Ülkenin gözü kulağı Bakanlar Kurulu toplantısındaydı. O toplantıyı takip etti. O toplantıda bir coşku bekledi herkes. Cumhuriyetin 100’üncü yılda devletin çok daha büyük kucaklaşmalar yapması bekleniyor ama herkes hiç değilse bütün emeklileri kapsayacak ve bu ekonomik krizde hiç olmazsa emeklilerimize rahat nefes aldıracak bir müjde beklerken, o toplantıdan sadaka gibi bir rakam açıklandı. Rakam, yetersiz, beklentilerin çok gerisinde. Bir kereye mahsus olması yerine bundan sonra her sene 29 Ekim’de verilecek bir ikramiye müjdesini beklerdik. Rakamın bunun en az 3 katı olmasını mutlaka beklerdik. En düşük emekli maaşının yükseltilmesini beklerdik. Ayrıca emekli olduğu halde çalışmak durumunda olanların kapsam dışında bırakılmasını affedilir bulmuyoruz.
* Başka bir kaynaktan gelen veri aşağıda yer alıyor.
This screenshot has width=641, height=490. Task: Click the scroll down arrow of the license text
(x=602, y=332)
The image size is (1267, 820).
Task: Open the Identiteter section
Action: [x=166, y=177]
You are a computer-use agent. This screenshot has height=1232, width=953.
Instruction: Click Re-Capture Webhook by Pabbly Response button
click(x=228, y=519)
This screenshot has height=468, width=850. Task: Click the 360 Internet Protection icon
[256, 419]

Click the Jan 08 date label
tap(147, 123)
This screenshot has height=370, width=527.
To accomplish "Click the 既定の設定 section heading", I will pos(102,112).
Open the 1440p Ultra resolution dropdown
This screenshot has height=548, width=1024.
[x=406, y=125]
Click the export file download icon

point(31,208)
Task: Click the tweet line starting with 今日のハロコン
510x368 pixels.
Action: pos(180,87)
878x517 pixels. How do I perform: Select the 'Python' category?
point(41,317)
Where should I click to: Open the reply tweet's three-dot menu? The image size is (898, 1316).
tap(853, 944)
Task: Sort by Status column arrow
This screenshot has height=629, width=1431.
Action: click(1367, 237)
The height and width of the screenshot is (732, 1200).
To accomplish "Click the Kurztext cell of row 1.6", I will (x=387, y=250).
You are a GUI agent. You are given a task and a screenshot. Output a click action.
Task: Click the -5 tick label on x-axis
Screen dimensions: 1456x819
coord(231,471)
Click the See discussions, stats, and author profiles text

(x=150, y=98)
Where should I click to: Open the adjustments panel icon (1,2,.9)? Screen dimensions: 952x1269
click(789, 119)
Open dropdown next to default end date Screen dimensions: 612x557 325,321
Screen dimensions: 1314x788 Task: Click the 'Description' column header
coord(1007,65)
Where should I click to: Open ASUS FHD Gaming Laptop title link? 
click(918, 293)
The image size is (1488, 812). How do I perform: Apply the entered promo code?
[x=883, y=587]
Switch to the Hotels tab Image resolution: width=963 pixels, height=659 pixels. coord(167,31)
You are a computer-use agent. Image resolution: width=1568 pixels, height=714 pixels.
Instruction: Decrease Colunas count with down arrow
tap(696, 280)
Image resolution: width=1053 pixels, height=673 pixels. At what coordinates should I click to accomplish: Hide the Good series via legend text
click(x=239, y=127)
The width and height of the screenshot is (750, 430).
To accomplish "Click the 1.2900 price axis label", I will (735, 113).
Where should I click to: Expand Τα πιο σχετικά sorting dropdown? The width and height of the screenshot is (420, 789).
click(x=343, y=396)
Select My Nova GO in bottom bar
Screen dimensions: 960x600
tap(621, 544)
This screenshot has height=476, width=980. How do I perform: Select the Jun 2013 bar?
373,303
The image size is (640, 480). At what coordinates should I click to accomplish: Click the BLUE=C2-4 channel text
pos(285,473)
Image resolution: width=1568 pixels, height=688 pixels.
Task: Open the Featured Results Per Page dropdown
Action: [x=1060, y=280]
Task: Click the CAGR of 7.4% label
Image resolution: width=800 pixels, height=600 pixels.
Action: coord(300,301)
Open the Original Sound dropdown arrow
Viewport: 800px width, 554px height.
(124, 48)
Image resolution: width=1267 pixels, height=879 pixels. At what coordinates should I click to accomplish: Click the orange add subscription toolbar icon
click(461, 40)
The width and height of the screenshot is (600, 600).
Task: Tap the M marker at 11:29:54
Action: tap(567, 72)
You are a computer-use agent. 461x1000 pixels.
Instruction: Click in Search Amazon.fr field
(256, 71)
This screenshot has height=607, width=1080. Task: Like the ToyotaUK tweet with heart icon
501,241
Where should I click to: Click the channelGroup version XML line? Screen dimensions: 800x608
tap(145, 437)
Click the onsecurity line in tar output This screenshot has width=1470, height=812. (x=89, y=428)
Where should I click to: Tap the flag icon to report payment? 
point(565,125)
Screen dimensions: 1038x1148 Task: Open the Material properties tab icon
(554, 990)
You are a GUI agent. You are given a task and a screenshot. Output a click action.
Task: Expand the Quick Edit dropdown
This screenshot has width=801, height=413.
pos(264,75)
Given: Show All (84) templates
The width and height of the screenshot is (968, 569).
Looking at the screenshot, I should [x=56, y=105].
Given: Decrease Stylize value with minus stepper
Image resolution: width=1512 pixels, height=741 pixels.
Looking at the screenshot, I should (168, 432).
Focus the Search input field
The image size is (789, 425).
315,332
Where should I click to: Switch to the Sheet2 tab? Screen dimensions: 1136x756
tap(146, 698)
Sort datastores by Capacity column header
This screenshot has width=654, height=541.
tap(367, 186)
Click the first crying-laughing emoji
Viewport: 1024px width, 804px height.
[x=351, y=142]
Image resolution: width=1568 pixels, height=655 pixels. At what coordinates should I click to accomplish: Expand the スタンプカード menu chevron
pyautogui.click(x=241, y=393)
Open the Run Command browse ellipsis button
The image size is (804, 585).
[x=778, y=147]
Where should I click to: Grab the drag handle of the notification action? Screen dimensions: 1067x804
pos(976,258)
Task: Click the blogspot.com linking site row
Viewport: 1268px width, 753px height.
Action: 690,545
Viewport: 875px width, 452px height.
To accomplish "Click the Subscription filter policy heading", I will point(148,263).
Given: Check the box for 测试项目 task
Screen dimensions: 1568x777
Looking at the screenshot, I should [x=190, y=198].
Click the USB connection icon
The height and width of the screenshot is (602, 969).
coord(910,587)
‘GENEL BAŞKANI RENCİDE EDEREK MUHALEFET YAPMAYACAĞIZ’
Türkiye Cumhuriyeti’nin 100’üncü yılının cumhuriyetin kurucu kadrolarına ve kuruluş ilkelerine husumet duyan birileri tarafından yönetilmesi içimize sinmiyordu. Ancak 14 ve 28 Mayıs günlerinde iki büyük üzüntü, iki büyük şok yaşadık. Bir milletvekilimizin de Yozgat’tan olmaması, hepimiz gibi Yozgat’taki partililerimizin yüreğini yaktı. Bu süreçten sonra Cumhuriyet Halk Partisi’nin bir özeleştiri ve parti içinde yoğun bir değerlendirme yapılması gerektiğini, örgütü odağa alan, yapılan doğruları biriktiren, yapılan yanlışları terk eden bir anlayışa kavuşması gerekiyordu. Geçen süre, şu an parti yönetiminde olan bazı arkadaşların hiçbir şey olmamış gibi davranma noktasındaki tercihleriyle bir ayrışma noktasına geldik. Cumhuriyet Halk Partisi’nin bir değişim içinde olması gereklidir ama ‘bu değişimin hem kararlı hem vefalı olması gerekir’ demiştim. Genel Başkanımızın incitilmemesi, Cumhuriyet Halk Partisi’nin dostlarını mahcup edecek ve karşısında olanları memnun edecek bir görüntüye savrulmaması gerektiğini hep savunduk. Bugüne kadar kurduğumuz her cümle, kullandığımız üslup, içinde bulunduğumuz bütün şartlar ve kadrolarımızın bu noktadaki hassasiyetini hep birlikte takip ettik, etmeye devam edeceğiz. Kimse bizden geçmişteki bazı kötü örneklerde olduğu gibi, Cumhuriyet Halk Partisi’ni kırıp dökerek, yakıp yıkarak, Sayın Genel Başkanı kamuoyu önünde rencide ederek bir muhalefet ve parti içi rekabet beklemesin. Partimizi zora düşürmeden ama doğru bildiklerimizi söyleyerek, eksik gördüklerimizi dile getirerek devam edeceğiz.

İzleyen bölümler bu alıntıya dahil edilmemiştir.